Tanam Paksa

Ketika Indonesia jatuh ke tangan pemerintah kolonial Belanda, gubernur jenderal yang memerintah adalah Johanes van den Bosch. Ia diberi tugas untuk mencari uang sebanyak-banyaknya di tanah jajahan Indonesia untuk mengisi kekosongan kas negeri Belanda akibat perang, seperi Perang Diponegoro, Perang Padri. Untuk dapat memenuhi tugas tersebut, maka Johanes van den Bosch mencetuskan sistem tanam paksa (cultuur stelsel), di mana petani diwajibkan untuk menanam jenis tanaman yang laku di pasaran internasional, seperti kopi. Sistem tanam paksa mulai diberlakukan di Indonesia mulai tahun 1830 - 1870.

ATURAN-ATURAN DALAM SISTEM TANAM PAKSA
  • Penduduk desa diwajibkan menyediakan 1/5 dari tanahnya untuk ditanami jenis tanaman paksa.
  • Tanah yang dipakai untuk jenis tanaman paksa dibebaskan dari pembayaran pajak tanah.
  • Hasil dari tanaman tersebut diserahkan kepada Pemerintah Hindia Belanda. Jika harganya ditaksir melebihi pajak tanah yang harus dibayar rakyat, maka kelebihan itu diberikan kepada penduduk.
  • Pekerjaan yang diperlukan untuk menanam tanaman tersebut tidak boleh melebihi pekerjaan untuk menanam padi (60 hari).
  • Wajib tanam paksa dapat diganti dengan penyerahan tenaga kerja ke pabrik selama 65 hari dalam setahun.
  • Kegagalan panen yang bukan disebabkan oleh kesalahan petani menjadi tanggung jawab pemerintah.

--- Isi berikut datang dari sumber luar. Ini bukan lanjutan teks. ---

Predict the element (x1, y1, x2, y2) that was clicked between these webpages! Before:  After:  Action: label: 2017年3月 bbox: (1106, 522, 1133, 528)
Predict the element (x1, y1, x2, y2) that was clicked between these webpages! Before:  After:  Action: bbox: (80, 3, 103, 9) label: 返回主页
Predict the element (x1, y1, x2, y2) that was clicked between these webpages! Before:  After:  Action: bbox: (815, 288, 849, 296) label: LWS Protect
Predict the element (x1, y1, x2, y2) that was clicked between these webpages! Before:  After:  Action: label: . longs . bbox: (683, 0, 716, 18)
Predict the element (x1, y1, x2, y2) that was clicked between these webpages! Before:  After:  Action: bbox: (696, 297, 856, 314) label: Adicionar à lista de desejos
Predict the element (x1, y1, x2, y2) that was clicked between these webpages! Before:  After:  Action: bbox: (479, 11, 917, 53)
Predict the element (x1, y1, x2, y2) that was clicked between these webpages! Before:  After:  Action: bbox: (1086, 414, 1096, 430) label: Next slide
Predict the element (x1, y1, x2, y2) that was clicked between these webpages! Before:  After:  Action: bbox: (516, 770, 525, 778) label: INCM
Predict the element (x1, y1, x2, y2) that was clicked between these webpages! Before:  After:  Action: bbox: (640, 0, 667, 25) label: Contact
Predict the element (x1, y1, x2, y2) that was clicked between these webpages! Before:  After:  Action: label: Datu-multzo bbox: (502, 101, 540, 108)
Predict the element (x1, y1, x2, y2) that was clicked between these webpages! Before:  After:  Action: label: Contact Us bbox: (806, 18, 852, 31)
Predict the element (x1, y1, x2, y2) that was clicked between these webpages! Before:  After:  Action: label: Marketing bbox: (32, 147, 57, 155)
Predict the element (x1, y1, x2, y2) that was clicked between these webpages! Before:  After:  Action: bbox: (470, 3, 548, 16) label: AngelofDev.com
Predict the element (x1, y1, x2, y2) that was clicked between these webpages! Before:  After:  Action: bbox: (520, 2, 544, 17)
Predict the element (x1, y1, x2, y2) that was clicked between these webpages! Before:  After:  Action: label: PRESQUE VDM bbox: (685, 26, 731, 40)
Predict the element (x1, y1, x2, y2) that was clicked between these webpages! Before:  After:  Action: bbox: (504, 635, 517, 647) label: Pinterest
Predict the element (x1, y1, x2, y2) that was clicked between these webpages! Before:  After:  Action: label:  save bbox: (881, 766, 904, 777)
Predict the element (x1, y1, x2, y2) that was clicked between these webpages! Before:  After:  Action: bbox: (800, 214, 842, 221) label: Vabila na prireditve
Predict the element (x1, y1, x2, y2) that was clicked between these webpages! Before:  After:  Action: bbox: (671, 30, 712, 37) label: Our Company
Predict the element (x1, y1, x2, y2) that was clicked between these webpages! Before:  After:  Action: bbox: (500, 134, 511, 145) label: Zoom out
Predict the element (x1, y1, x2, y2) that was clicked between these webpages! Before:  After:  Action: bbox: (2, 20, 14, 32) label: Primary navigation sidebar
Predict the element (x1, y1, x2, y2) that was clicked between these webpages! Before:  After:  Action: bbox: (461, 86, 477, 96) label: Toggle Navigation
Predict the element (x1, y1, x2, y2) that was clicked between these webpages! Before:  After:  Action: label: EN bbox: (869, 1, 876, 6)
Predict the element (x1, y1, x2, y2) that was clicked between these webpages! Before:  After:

PENYIMPANGAN-PENYIMPANGAN TERHADAP ATURAN SISTEM TANAM PAKSA
  • Luas tanah yang disediakan penduduk lebih dari seperlima tanah mereka. Seringkali tanah tersebut sepertiga, bahkan semua tanah desa digunakan untuk tanam paksa.
  • Pengerjaan tanaman ekspor seringkali jauh melebihi pengerjaan tanaman padi.
  • Pajak tanah masih dikenakan pada tanah yang digunakan untuk proyek tanam paksa.
  • Kelebihan hasil panen setelah diperhitungkan dengan pajak tidak dikembalikan kepada petani.
  • Kegagalan panen menjadi tanggung jawab petani.

Guna menjamin agar para bupati dan kepala desa menunaikan tugasnya dengan baik, pemerintah kolonial memberikan perangsang yang disebut cultuur procenten di samping penghasilan tetap. Cultuur procenten adalah bonus dalam persentase tertentu yang diberikan kepada para pegawai Belanda, para bupati, dan kepala desa apabila hasil produksi di suatu daerah mencapai atau melampaui target yang dibebankan.

AKIBAT-AKIBAT SISTEM TANAM PAKSA
  • Bagi Belanda
    • Belanda mendapatkan keuntungan yang besar, antara 3 sampai 18 juta golden. Hal ini disebabkan meningkatnya hasil tanaman ekspor dari negeri jajahan dan dijual Belanda di pasaran Eropa.
    • Perusahaan pelayaran Belanda yang semula kembang-kempis, tetapi pada masa tanam paksa mendapat keuntungan yang besar.
    • Pabrik-pabrik gula yang semula diusahakan oleh kaum swasta Cina, kemudian juga dikembangkan oleh pengusaha Belanda karena keuntungannya besar.
  • Bagi Indonesia
    • Kemiskinan dan penderitaan fisik dan mental yang berkepanjangan bahkan kematian.
    • Rakyat Indonesia mengenal teknik menanam jenis-jenis tanaman baru.
    • Rakyat Indonesia mulai mengenal tanaman dagang yang berorientasi ekspor.

REAKSI TERHADAP SISTEM TANAM PAKSA
Reaksi atas pelaksanaan sistem tanam paksa datang dari golongan liberalis Belanda, antara lain Baron van Hoevel, Vitalis, Eduard Douwes Dekker dengan nama samaran Multatuli artinya telah banyak menderita. Ia menulis buku berjudul Max Havelaar atau lelang kopi persekutuan dagang Belanda. Tulisan tersebut mengisahkan penderitaan Saijah dan Adinda akibat tanam paksa di Lebak, Banten. Karena reaksi-reaksi tersebut, secara berangsur-angsur pemerintah mulai mengurangi pemerasan lewat tanam paksa dan digantikan oleh politik ekonomi liberal. Tonggak berakhirnya tanam paksa adalah dikeluarkannya UU Pokok Agraria tahun 1870.